La demande d’enregistrement, présentée par Stephen Thaler, indiquait que l’œuvre avait été créée de manière autonome par un algorithme, Creativity Machine, et que M. Thaler, le propriétaire de Creativity Machine, souhaitait enregistrer cette œuvre en tant que « work made for hire ».
Le droit d’auteur américain permet en effet aux employeurs d’enregistrer, en tant qu’auteur, le copyright des œuvres créées par leurs employés dans le cadre de leur travail. Un commanditaire peut également enregistrer, en tant qu’auteur, une œuvre créée par une personne en exécution d’un contrat écrit. Si la demande d’enregistrement d’un work made for hire est acceptée, l’employeur ou le commanditaire est à la fois l’auteur et le propriétaire du droit d’auteur.
La demande d’enregistrement présentée par M. Thaler avait été refusée par le Copyright Office en août 2019, au motif que l’œuvre n’avait pas été créée par un être humain (« lacks the human authorship necessary to support a copyright claim »).

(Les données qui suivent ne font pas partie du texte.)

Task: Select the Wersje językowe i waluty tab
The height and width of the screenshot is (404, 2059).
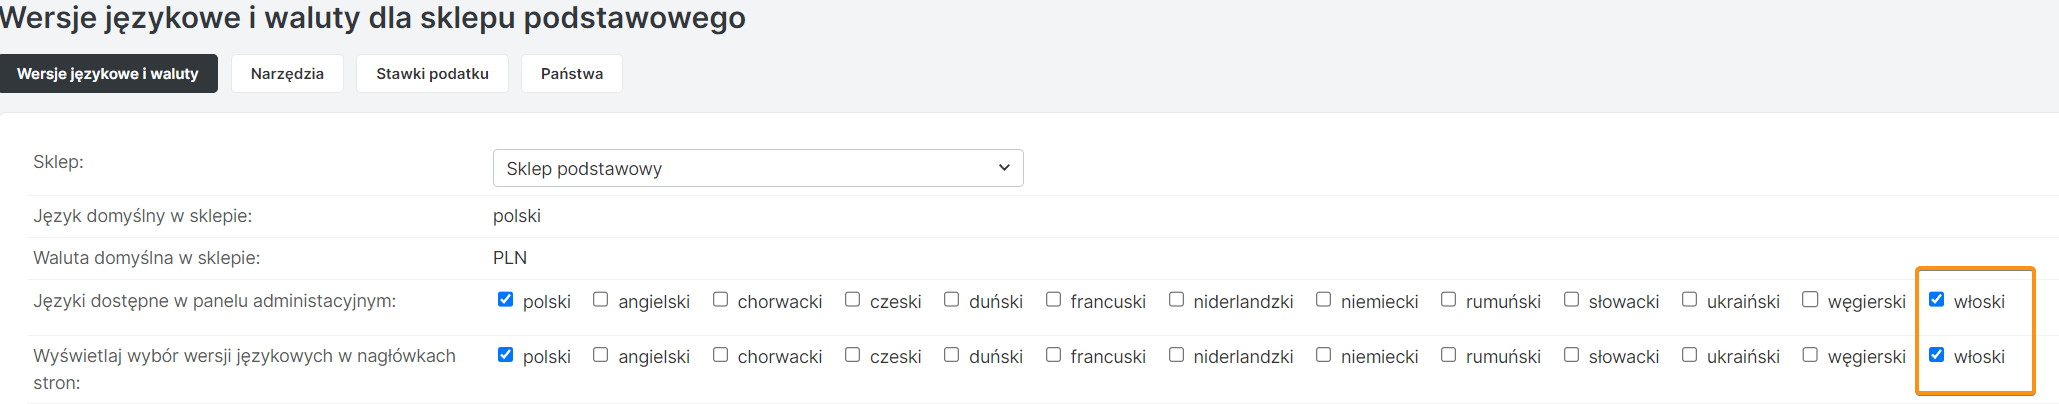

M. Thaler avait alors contesté ce refus en argumentant que le motif de refus d’enregistrement était contraire à la Constitution et qu’aucune jurisprudence n’interdisait cet enregistrement. Le Copyright Office avait modifié en mars 2020 son motif de refus d’enregistrement et indiqué que le refus était motivé par l’absence de preuve d’un apport créatif suffisant ou de l’intervention d’un auteur humain dans la création de l’œuvre (« provided no evidence on sufficient creative input or intervention by a human author in the Work »).
M. Thaler demanda une seconde fois au Copyright Office de reconsidérer sa décision, argumentant à nouveau que ce refus était inconstitutionnel et qu’aucune jurisprudence n’interdisait l’enregistrement d’une œuvre créée par un ordinateur.
Une œuvre ne peut être protégée que si elle est créée par un être humain
Le Copyright Board ne fut pas convaincu et nota qu’il est de jurisprudence constante que la protection du copyright ne s’étend qu’aux êtres humains.
Seules les œuvres qui sont le fruit d’un travail intellectuel (« fruit of intellectual labor ») et qui sont nées des pouvoirs créatifs de l’intelligence humaine (« founded in the creative powers of the [human] mind ») peuvent être enregistrées, comme il en ressort d’une jurisprudence de la Cour Suprême des États-Unis de…1879 (p.94).
En outre, le paragraphe 306 du Compendium of U.S. Copyright Office Practices indique expressément que « l’Office refusera d’enregistrer une demande s’il ne peut déterminer qu’un être humain a créé l’œuvre ».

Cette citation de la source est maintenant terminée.